◆ **GIVEN PROBLEM**:
Revise the entries below by replacing "Shirt Size" with "T-Shirt Size" and leaving every other line unchanged. Omit the pictures from your answer.

◆ **AVAILABLE RECORDS**:
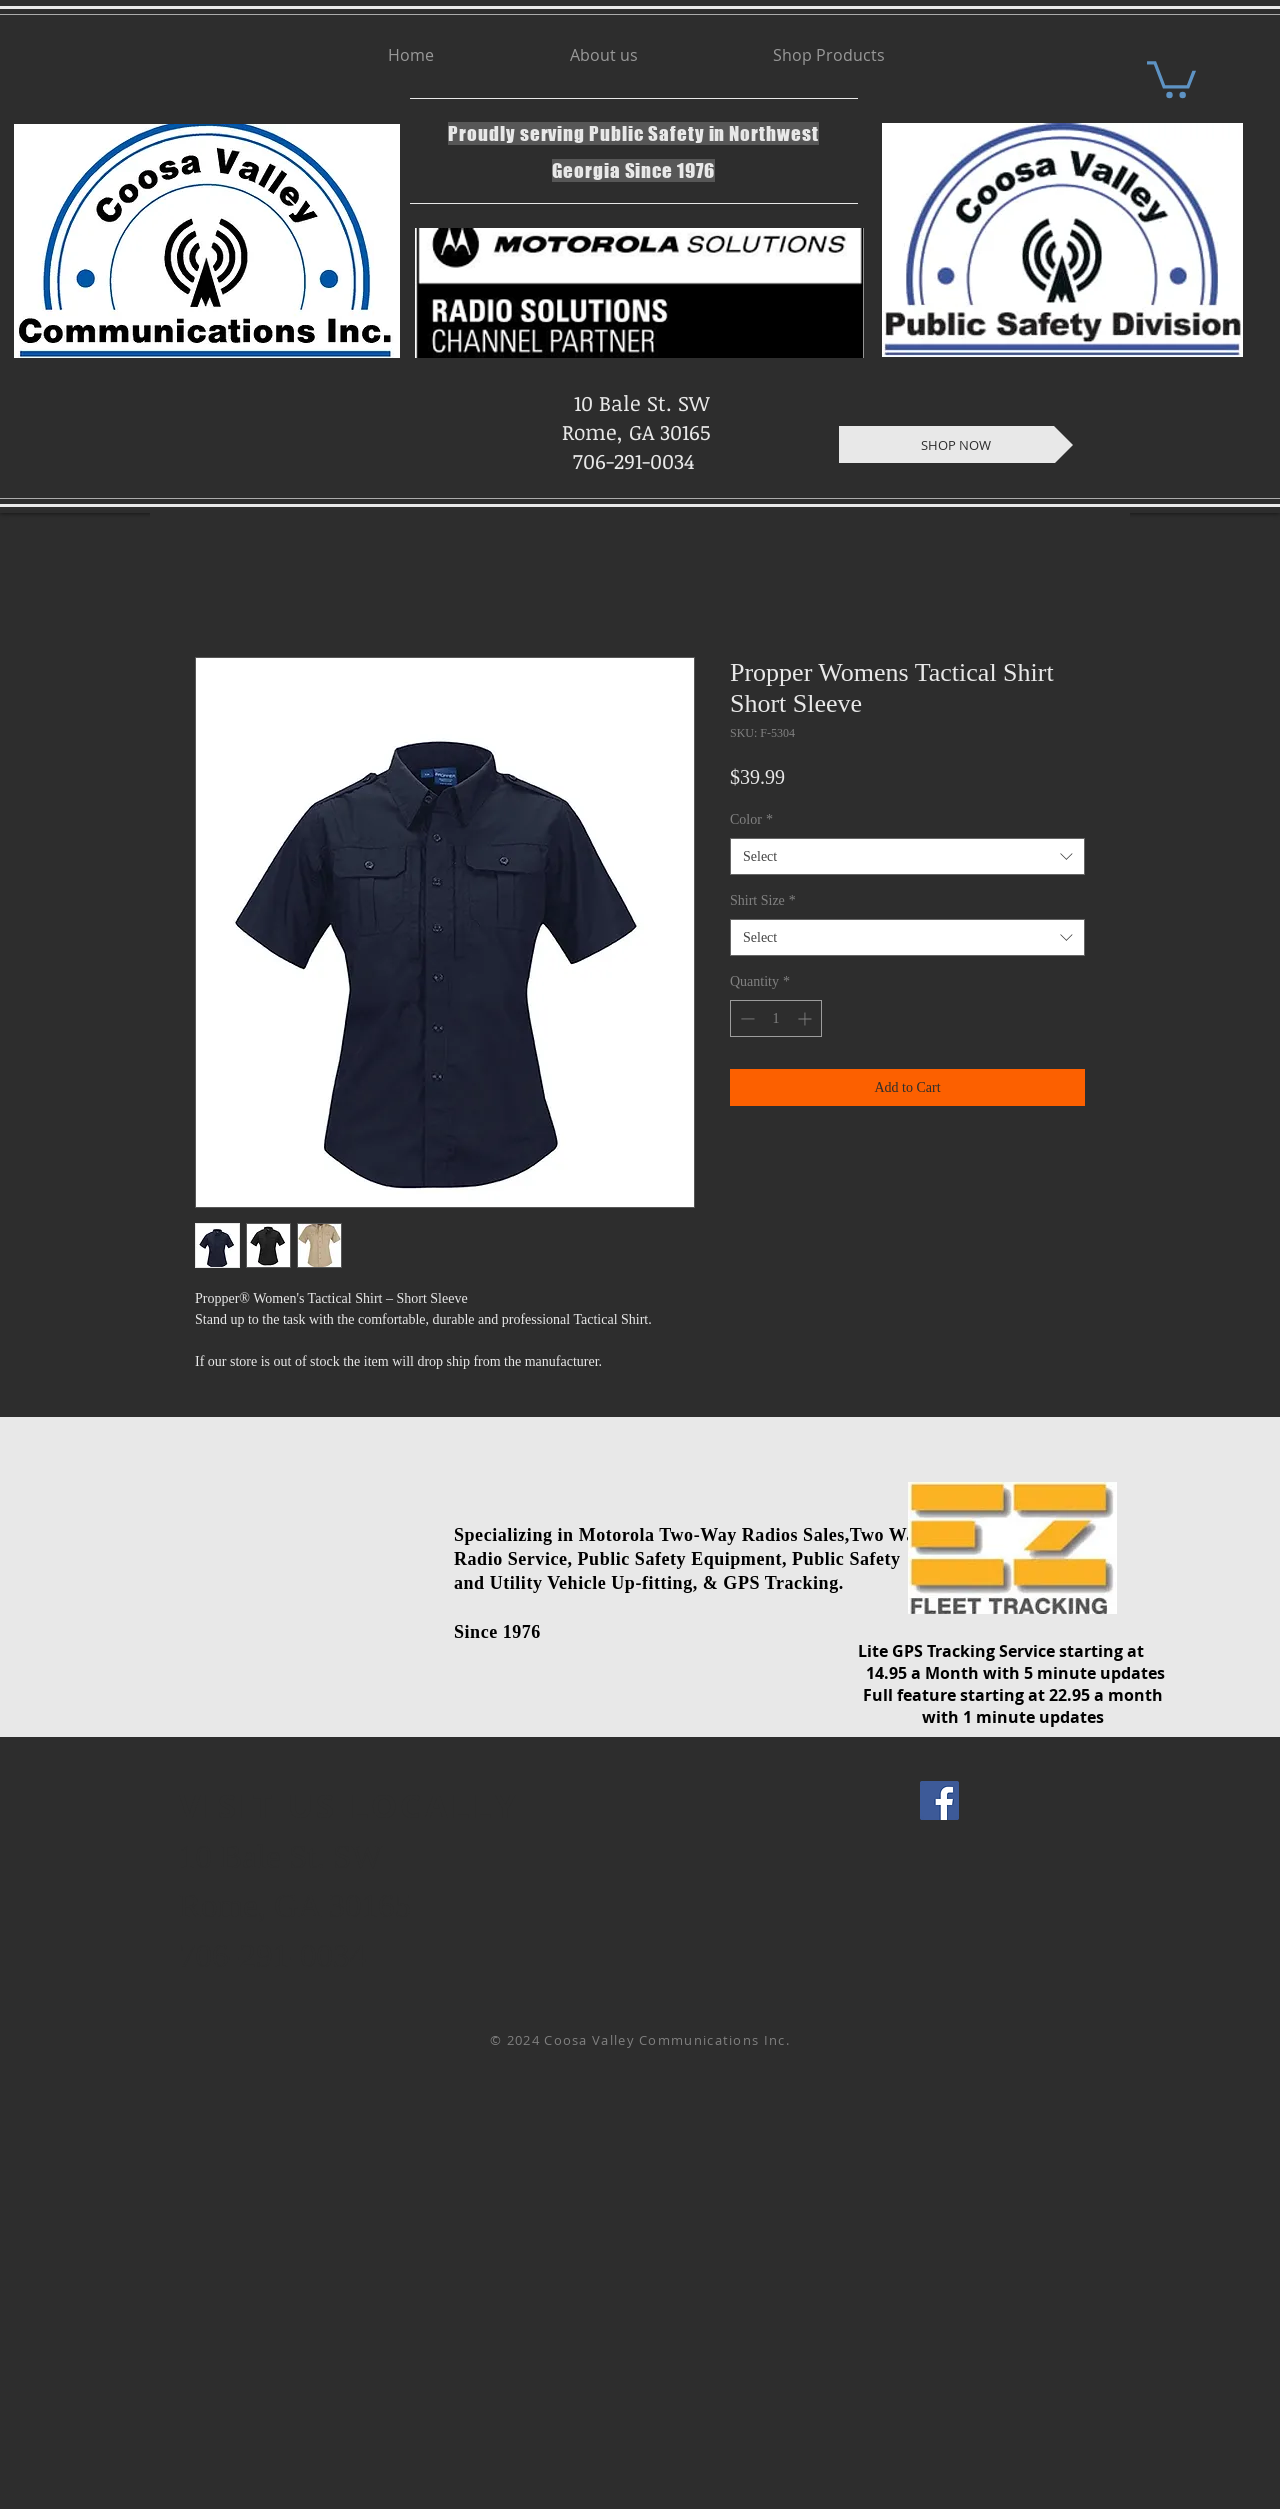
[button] (1171, 77)
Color (751, 819)
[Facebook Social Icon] (939, 1800)
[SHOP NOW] (956, 444)
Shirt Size (763, 900)
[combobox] (907, 857)
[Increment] (806, 1018)
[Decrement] (745, 1018)
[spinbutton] (776, 1018)
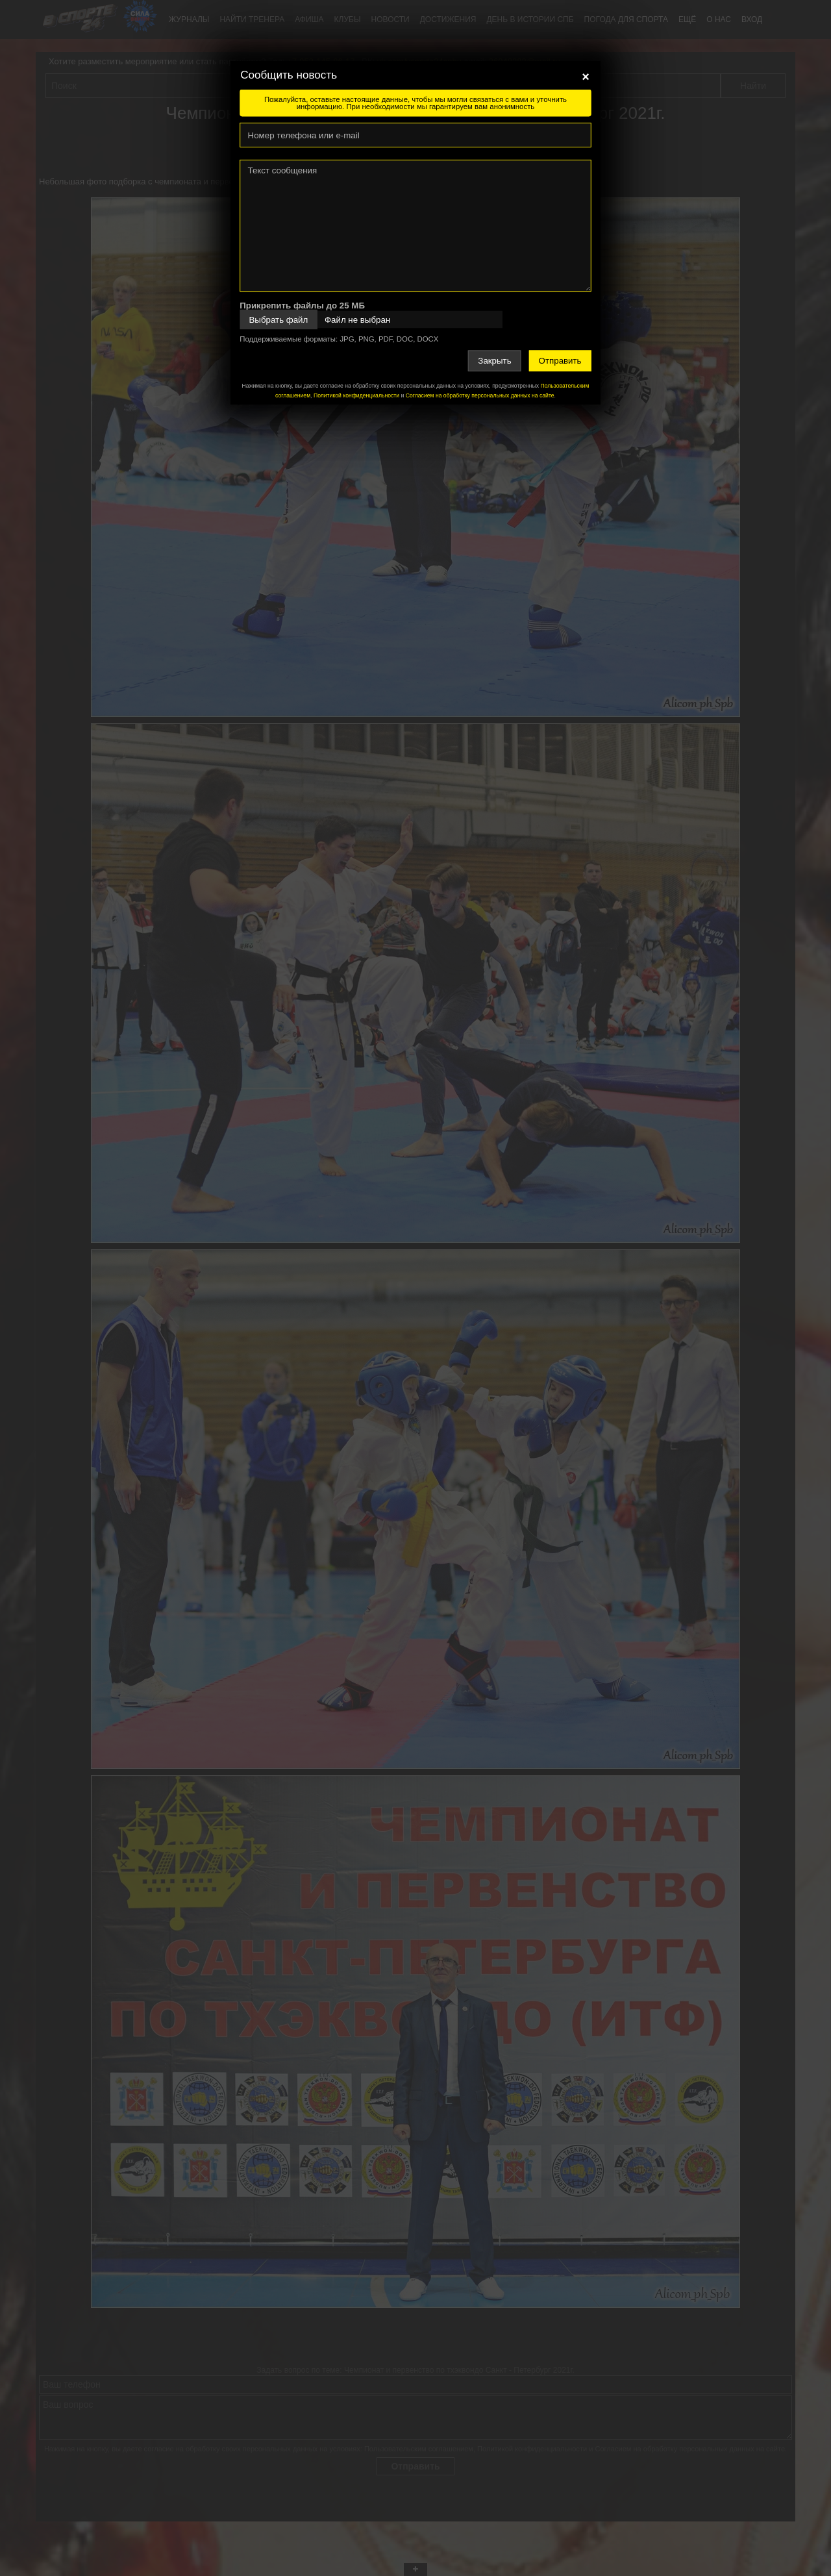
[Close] (585, 76)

◆ **THE OUTPUT**:
[button] (1171, 77)
Color (751, 819)
[Facebook Social Icon] (939, 1800)
[SHOP NOW] (956, 444)
T-Shirt Size (763, 900)
[combobox] (907, 857)
[Increment] (806, 1018)
[Decrement] (745, 1018)
[spinbutton] (776, 1018)
[Close] (585, 76)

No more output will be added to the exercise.